The higher reaches of North of Kashmir abounded in production of Chob e Kuth which was gathered in summers by shepherds and herdsmen. Sir Lawrence has mentioned about it in great detail. It was a state monopoly which earned the state ‘handsome profit’. It was exported from ‘Hindustan’, and from ‘Bombay’ and ‘Calcutta’ it was supplied to Read Sea and China where its demand was the highest. Chob e Kuth was ‘excellent remedy for preserving clothes from insects, and was much used in perfumery.

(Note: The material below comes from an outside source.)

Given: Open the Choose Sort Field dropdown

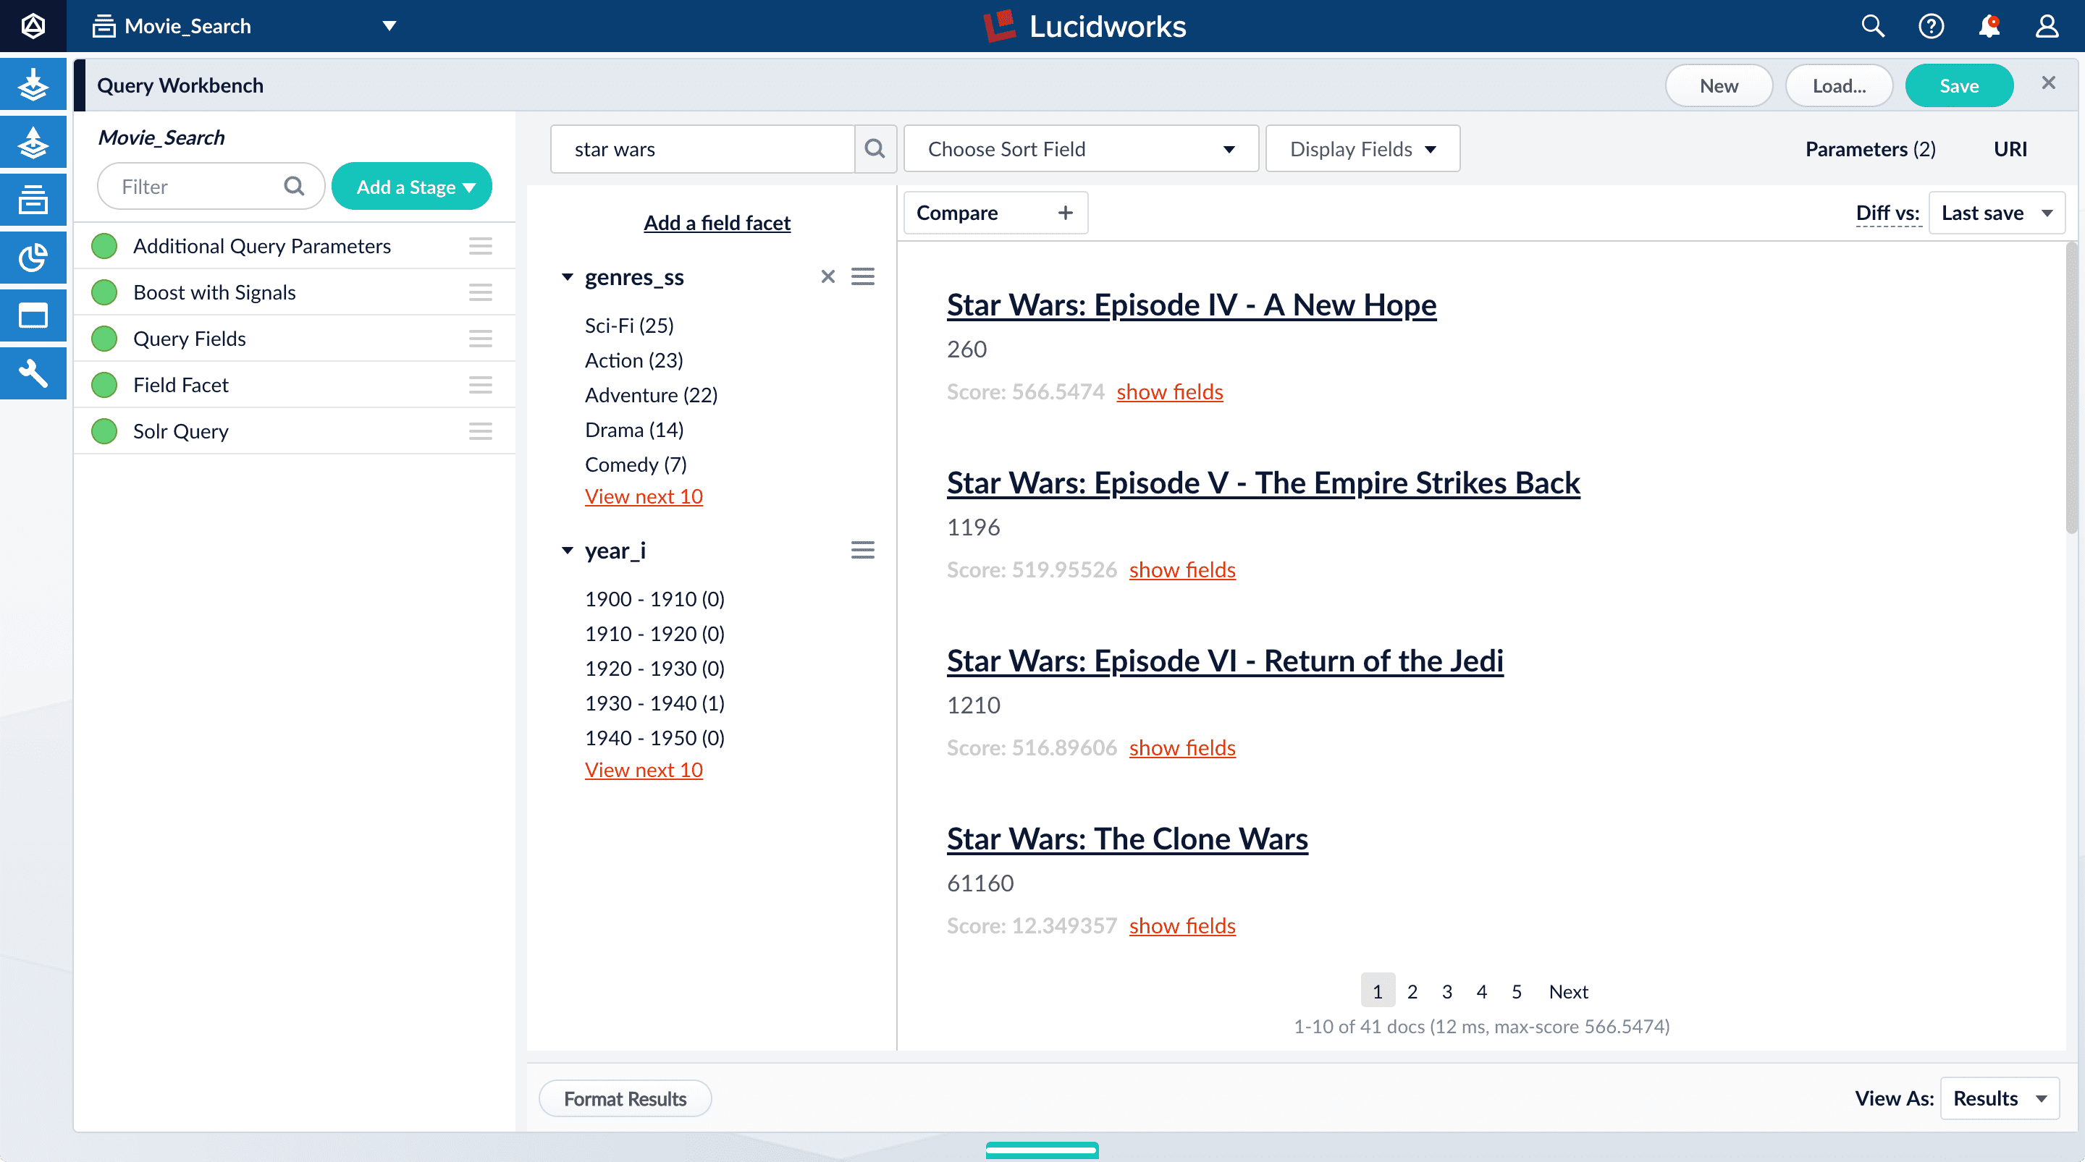Looking at the screenshot, I should [1077, 147].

As a medicine it has many properties, tonic, aromatic and stimulant, and it is useful in cough, asthma, fever, dyspepsia and skin disease’, he writes. Chob is also part of the name of yet another shrub plant or tuberous root of that plant, Smilax China, which was imported into Kashmir from China. It is famous Chob Chini or Chob e Cheen which was ‘sovereign remedy’ of all Hakims of old Kashmir for serious ailments like long fevers. Chob Kar, was a bitter root produced and exported from Kashmir to Punjab.

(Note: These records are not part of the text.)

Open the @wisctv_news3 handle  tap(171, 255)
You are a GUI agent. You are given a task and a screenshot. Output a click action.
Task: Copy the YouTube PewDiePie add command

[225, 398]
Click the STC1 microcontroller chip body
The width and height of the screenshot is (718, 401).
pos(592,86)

Its oil was used for remedying neck stiffness and the hind legs of horses were anointed with this drug to straighten and strengthen them as curvature in horse’s legs was considered blemish. From Kashmir and Punjab, a special kind of ‘haldi’ (turmeric) was exported to East Turkistan, Yarqand, where it was called Zard-chob. It shows that like Kashmiri, in Yarqandi Chagtai language, Chob had also found a place.
End-word: Chob symbolises inequality between strong and weak, powerful and powerless.